### WHAT YOU WILL DO
Exact copy, no pictures: return all the records as they stand.
[Opening INFORMATION PROVIDED section]
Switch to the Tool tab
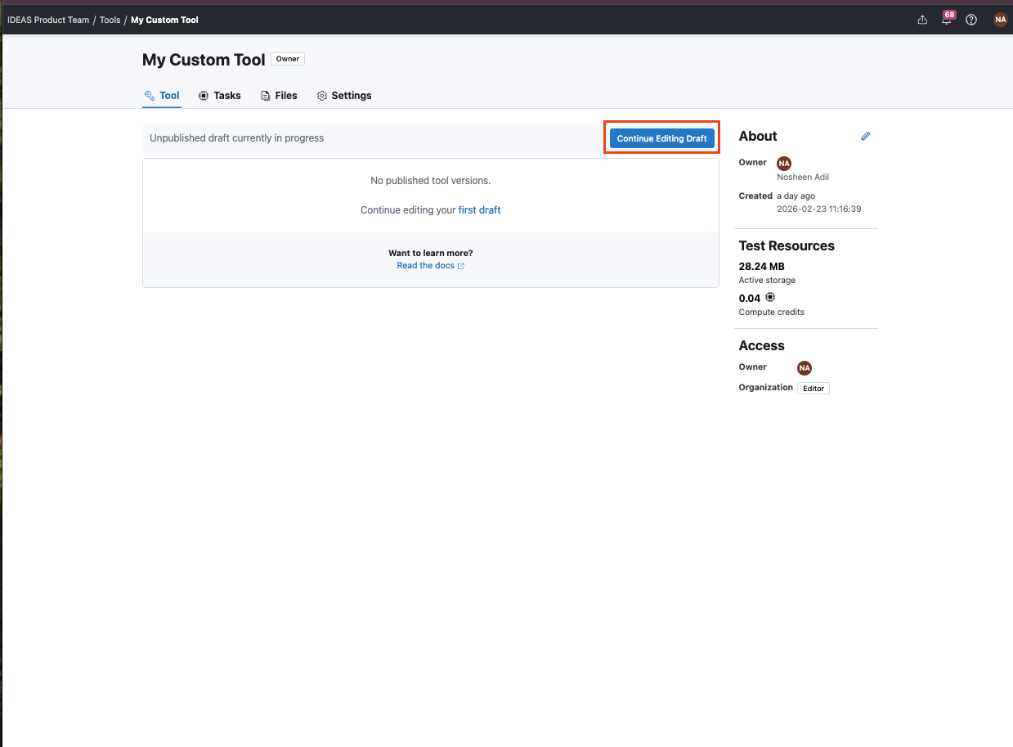 pos(162,96)
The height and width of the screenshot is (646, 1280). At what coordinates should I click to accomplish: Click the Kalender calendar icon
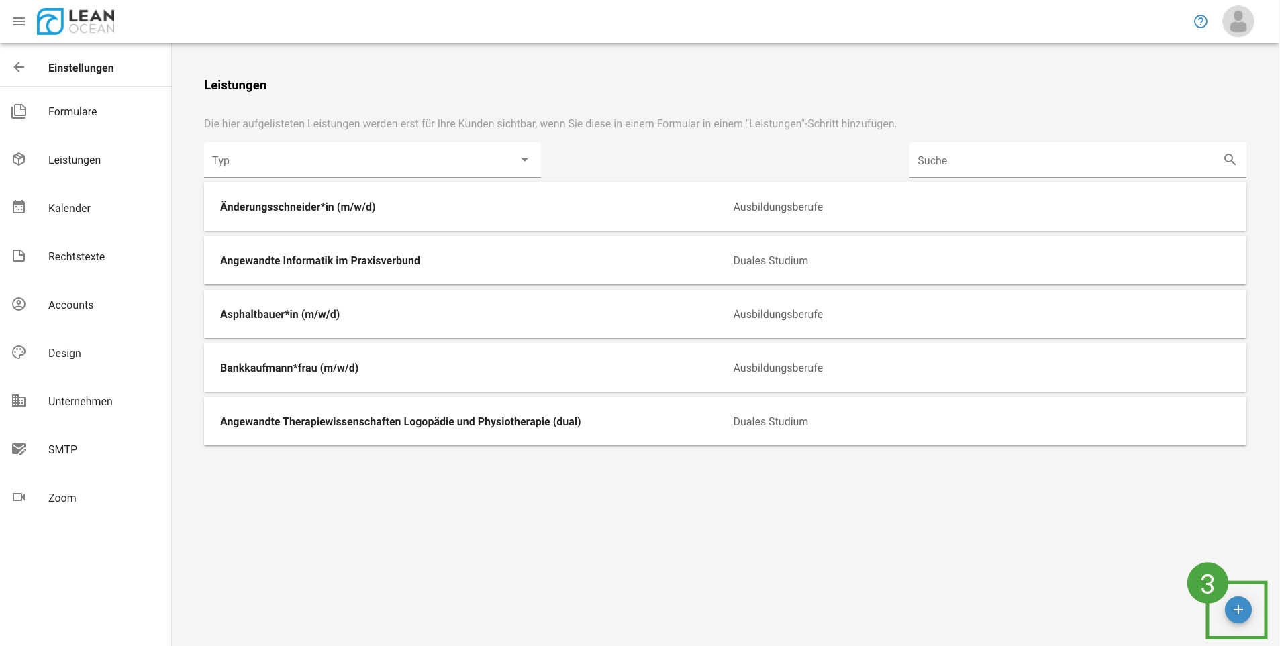tap(19, 207)
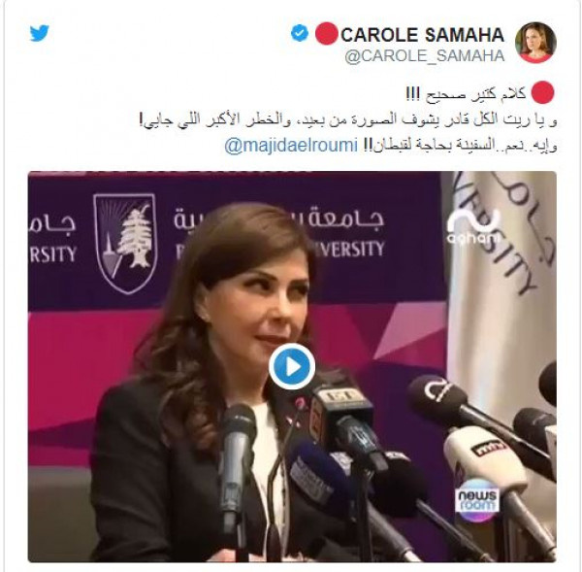Play the embedded video
This screenshot has width=582, height=572.
click(x=292, y=366)
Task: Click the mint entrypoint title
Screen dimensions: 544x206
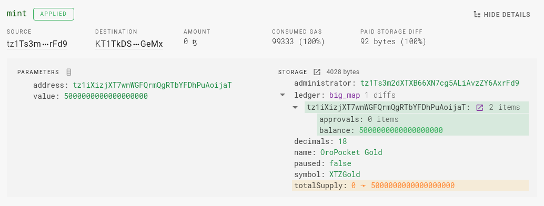Action: pos(17,14)
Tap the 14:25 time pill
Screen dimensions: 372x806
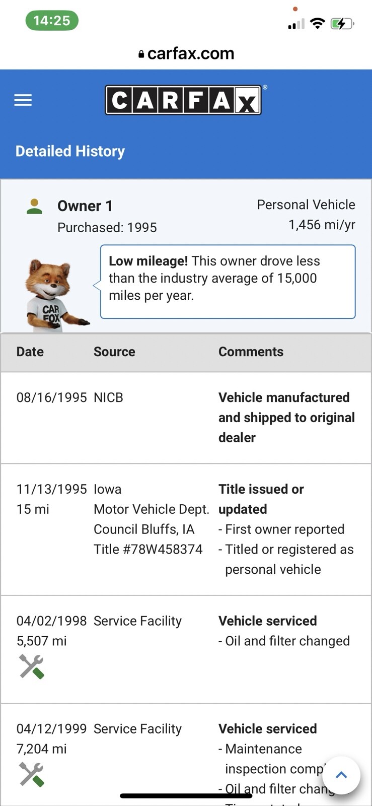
[Closing INFORMATION PROVIDED section]
### TASK ANSWER
Switch to the Tool tab
 pos(162,96)
The height and width of the screenshot is (646, 1280). At what coordinates should I click to accomplish: Click the Kalender calendar icon
tap(19, 207)
Play the embedded video
This screenshot has width=582, height=572.
click(x=292, y=366)
Task: Click the mint entrypoint title
Screen dimensions: 544x206
Action: pos(17,14)
Tap the 14:25 time pill
Screen dimensions: 372x806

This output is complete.